**** Record extracts ****

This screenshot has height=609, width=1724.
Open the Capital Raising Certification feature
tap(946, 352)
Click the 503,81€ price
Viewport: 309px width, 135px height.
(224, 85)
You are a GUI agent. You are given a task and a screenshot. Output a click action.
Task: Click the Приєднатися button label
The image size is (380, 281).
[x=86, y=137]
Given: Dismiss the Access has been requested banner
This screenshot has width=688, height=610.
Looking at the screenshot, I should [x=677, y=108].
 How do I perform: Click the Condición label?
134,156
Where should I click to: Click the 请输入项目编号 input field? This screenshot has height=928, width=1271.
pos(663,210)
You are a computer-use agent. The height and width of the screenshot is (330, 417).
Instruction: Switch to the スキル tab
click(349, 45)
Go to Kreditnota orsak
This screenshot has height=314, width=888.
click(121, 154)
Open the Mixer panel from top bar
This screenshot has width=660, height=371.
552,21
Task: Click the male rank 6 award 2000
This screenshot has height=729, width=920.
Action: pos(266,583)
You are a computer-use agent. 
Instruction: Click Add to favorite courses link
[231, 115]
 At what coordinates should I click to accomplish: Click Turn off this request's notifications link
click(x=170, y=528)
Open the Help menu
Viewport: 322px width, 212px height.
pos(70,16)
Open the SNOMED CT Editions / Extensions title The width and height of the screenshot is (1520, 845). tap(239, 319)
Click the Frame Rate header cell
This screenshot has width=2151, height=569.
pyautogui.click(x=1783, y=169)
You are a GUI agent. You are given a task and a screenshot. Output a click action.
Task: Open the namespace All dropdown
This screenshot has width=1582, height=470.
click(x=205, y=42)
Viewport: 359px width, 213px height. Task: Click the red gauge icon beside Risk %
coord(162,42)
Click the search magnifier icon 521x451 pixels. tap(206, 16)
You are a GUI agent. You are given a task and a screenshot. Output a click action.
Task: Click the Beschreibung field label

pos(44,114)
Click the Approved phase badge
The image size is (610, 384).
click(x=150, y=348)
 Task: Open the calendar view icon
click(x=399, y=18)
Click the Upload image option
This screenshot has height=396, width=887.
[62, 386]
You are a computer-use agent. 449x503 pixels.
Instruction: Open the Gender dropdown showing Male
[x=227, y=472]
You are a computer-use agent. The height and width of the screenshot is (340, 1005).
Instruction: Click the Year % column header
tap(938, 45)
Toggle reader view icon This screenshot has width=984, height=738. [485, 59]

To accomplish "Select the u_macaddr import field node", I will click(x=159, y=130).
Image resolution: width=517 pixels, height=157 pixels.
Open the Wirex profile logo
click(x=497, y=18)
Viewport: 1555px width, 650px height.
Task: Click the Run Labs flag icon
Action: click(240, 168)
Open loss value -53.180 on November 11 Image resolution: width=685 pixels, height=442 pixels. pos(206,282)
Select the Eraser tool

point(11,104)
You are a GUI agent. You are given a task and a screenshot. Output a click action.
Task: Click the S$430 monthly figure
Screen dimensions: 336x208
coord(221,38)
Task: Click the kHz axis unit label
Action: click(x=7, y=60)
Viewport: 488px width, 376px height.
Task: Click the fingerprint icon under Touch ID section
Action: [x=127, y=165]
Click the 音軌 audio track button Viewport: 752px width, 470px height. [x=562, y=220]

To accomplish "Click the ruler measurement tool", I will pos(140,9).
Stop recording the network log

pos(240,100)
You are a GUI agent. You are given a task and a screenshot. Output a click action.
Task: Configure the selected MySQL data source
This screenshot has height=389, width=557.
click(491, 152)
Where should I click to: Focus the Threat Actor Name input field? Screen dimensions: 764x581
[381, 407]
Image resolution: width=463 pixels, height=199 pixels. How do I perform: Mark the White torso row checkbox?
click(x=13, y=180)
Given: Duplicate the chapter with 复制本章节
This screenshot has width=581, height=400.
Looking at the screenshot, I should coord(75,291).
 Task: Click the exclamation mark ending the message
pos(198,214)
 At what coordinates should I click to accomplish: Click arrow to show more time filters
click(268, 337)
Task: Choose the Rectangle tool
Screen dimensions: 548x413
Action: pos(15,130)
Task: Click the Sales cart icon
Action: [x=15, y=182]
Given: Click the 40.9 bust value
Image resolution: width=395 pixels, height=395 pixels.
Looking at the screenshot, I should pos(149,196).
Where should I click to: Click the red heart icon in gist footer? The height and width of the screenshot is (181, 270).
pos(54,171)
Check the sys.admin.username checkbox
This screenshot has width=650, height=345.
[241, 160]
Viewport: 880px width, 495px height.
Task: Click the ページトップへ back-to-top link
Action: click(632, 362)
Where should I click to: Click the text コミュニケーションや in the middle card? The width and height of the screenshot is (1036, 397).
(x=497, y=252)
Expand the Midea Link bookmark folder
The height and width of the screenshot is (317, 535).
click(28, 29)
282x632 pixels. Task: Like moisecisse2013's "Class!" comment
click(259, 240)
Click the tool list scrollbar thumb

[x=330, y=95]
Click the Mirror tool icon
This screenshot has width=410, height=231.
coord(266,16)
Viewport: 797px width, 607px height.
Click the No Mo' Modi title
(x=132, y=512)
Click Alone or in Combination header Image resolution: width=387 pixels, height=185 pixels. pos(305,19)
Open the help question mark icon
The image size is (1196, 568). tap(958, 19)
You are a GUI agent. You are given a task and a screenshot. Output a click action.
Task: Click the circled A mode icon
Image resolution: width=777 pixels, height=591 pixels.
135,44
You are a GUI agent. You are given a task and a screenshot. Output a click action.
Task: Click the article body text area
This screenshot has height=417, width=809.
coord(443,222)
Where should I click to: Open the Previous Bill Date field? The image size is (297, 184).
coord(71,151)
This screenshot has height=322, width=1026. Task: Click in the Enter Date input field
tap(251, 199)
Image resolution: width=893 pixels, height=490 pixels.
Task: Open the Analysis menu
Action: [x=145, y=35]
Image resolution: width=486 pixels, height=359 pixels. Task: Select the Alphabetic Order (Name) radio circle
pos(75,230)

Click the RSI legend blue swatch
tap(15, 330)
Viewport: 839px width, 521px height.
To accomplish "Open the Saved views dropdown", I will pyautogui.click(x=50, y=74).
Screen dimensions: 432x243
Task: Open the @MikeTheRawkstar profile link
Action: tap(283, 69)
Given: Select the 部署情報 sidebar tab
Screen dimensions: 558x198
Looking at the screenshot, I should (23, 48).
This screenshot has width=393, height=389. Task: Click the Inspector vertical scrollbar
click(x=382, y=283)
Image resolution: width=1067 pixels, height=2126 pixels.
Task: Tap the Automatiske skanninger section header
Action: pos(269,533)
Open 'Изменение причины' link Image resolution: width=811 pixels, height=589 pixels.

****

Exercise details =>
Retype every entry exactly as it stands.

Answer for the task =>
This screenshot has height=609, width=1724.
Open the Capital Raising Certification feature
tap(946, 352)
Click the 503,81€ price
Viewport: 309px width, 135px height.
(224, 85)
You are a GUI agent. You are given a task and a screenshot. Output a click action.
Task: Click the Приєднатися button label
The image size is (380, 281).
[x=86, y=137]
Given: Dismiss the Access has been requested banner
This screenshot has width=688, height=610.
Looking at the screenshot, I should [x=677, y=108].
 How do I perform: Click the Condición label?
134,156
Where should I click to: Click the 请输入项目编号 input field? This screenshot has height=928, width=1271.
pos(663,210)
You are a computer-use agent. The height and width of the screenshot is (330, 417).
Instruction: Switch to the スキル tab
click(349, 45)
Go to Kreditnota orsak
This screenshot has height=314, width=888.
click(121, 154)
Open the Mixer panel from top bar
This screenshot has width=660, height=371.
552,21
Task: Click the male rank 6 award 2000
This screenshot has height=729, width=920.
Action: pos(266,583)
You are a computer-use agent. 
Instruction: Click Add to favorite courses link
[231, 115]
 At what coordinates should I click to accomplish: Click Turn off this request's notifications link
click(x=170, y=528)
Open the Help menu
Viewport: 322px width, 212px height.
pos(70,16)
Open the SNOMED CT Editions / Extensions title The width and height of the screenshot is (1520, 845). tap(239, 319)
Click the Frame Rate header cell
This screenshot has width=2151, height=569.
pyautogui.click(x=1783, y=169)
You are a GUI agent. You are given a task and a screenshot. Output a click action.
Task: Open the namespace All dropdown
This screenshot has width=1582, height=470.
click(x=205, y=42)
Viewport: 359px width, 213px height. Task: Click the red gauge icon beside Risk %
coord(162,42)
Click the search magnifier icon 521x451 pixels. tap(206, 16)
You are a GUI agent. You are given a task and a screenshot. Output a click action.
Task: Click the Beschreibung field label

pos(44,114)
Click the Approved phase badge
The image size is (610, 384).
click(x=150, y=348)
 Task: Open the calendar view icon
click(x=399, y=18)
Click the Upload image option
This screenshot has height=396, width=887.
[62, 386]
You are a computer-use agent. 449x503 pixels.
Instruction: Open the Gender dropdown showing Male
[x=227, y=472]
You are a computer-use agent. The height and width of the screenshot is (340, 1005).
Instruction: Click the Year % column header
tap(938, 45)
Toggle reader view icon This screenshot has width=984, height=738. [485, 59]

To accomplish "Select the u_macaddr import field node", I will click(x=159, y=130).
Image resolution: width=517 pixels, height=157 pixels.
Open the Wirex profile logo
click(x=497, y=18)
Viewport: 1555px width, 650px height.
Task: Click the Run Labs flag icon
Action: click(240, 168)
Open loss value -53.180 on November 11 Image resolution: width=685 pixels, height=442 pixels. pos(206,282)
Select the Eraser tool

point(11,104)
You are a GUI agent. You are given a task and a screenshot. Output a click action.
Task: Click the S$430 monthly figure
Screen dimensions: 336x208
coord(221,38)
Task: Click the kHz axis unit label
Action: click(x=7, y=60)
Viewport: 488px width, 376px height.
Task: Click the fingerprint icon under Touch ID section
Action: [x=127, y=165]
Click the 音軌 audio track button Viewport: 752px width, 470px height. [x=562, y=220]

To accomplish "Click the ruler measurement tool", I will pos(140,9).
Stop recording the network log

pos(240,100)
You are a GUI agent. You are given a task and a screenshot. Output a click action.
Task: Configure the selected MySQL data source
This screenshot has height=389, width=557.
click(491, 152)
Where should I click to: Focus the Threat Actor Name input field? Screen dimensions: 764x581
[381, 407]
Image resolution: width=463 pixels, height=199 pixels. How do I perform: Mark the White torso row checkbox?
click(x=13, y=180)
Given: Duplicate the chapter with 复制本章节
This screenshot has width=581, height=400.
Looking at the screenshot, I should coord(75,291).
 Task: Click the exclamation mark ending the message
pos(198,214)
 At what coordinates should I click to accomplish: Click arrow to show more time filters
click(268, 337)
Task: Choose the Rectangle tool
Screen dimensions: 548x413
Action: pos(15,130)
Task: Click the Sales cart icon
Action: [x=15, y=182]
Given: Click the 40.9 bust value
Image resolution: width=395 pixels, height=395 pixels.
Looking at the screenshot, I should pos(149,196).
Where should I click to: Click the red heart icon in gist footer? The height and width of the screenshot is (181, 270).
pos(54,171)
Check the sys.admin.username checkbox
This screenshot has width=650, height=345.
[241, 160]
Viewport: 880px width, 495px height.
Task: Click the ページトップへ back-to-top link
Action: click(632, 362)
Where should I click to: Click the text コミュニケーションや in the middle card? The width and height of the screenshot is (1036, 397).
(x=497, y=252)
Expand the Midea Link bookmark folder
The height and width of the screenshot is (317, 535).
click(28, 29)
282x632 pixels. Task: Like moisecisse2013's "Class!" comment
click(259, 240)
Click the tool list scrollbar thumb

[x=330, y=95]
Click the Mirror tool icon
This screenshot has width=410, height=231.
coord(266,16)
Viewport: 797px width, 607px height.
Click the No Mo' Modi title
(x=132, y=512)
Click Alone or in Combination header Image resolution: width=387 pixels, height=185 pixels. pos(305,19)
Open the help question mark icon
The image size is (1196, 568). tap(958, 19)
You are a GUI agent. You are given a task and a screenshot. Output a click action.
Task: Click the circled A mode icon
Image resolution: width=777 pixels, height=591 pixels.
135,44
You are a GUI agent. You are given a task and a screenshot. Output a click action.
Task: Click the article body text area
This screenshot has height=417, width=809.
coord(443,222)
Where should I click to: Open the Previous Bill Date field? The image size is (297, 184).
coord(71,151)
This screenshot has height=322, width=1026. Task: Click in the Enter Date input field
tap(251, 199)
Image resolution: width=893 pixels, height=490 pixels.
Task: Open the Analysis menu
Action: [x=145, y=35]
Image resolution: width=486 pixels, height=359 pixels. Task: Select the Alphabetic Order (Name) radio circle
pos(75,230)

Click the RSI legend blue swatch
tap(15, 330)
Viewport: 839px width, 521px height.
To accomplish "Open the Saved views dropdown", I will pyautogui.click(x=50, y=74).
Screen dimensions: 432x243
Task: Open the @MikeTheRawkstar profile link
Action: tap(283, 69)
Given: Select the 部署情報 sidebar tab
Screen dimensions: 558x198
Looking at the screenshot, I should (23, 48).
This screenshot has width=393, height=389. Task: Click the Inspector vertical scrollbar
click(x=382, y=283)
Image resolution: width=1067 pixels, height=2126 pixels.
Task: Tap the Automatiske skanninger section header
Action: pos(269,533)
Open 'Изменение причины' link Image resolution: width=811 pixels, height=589 pixels.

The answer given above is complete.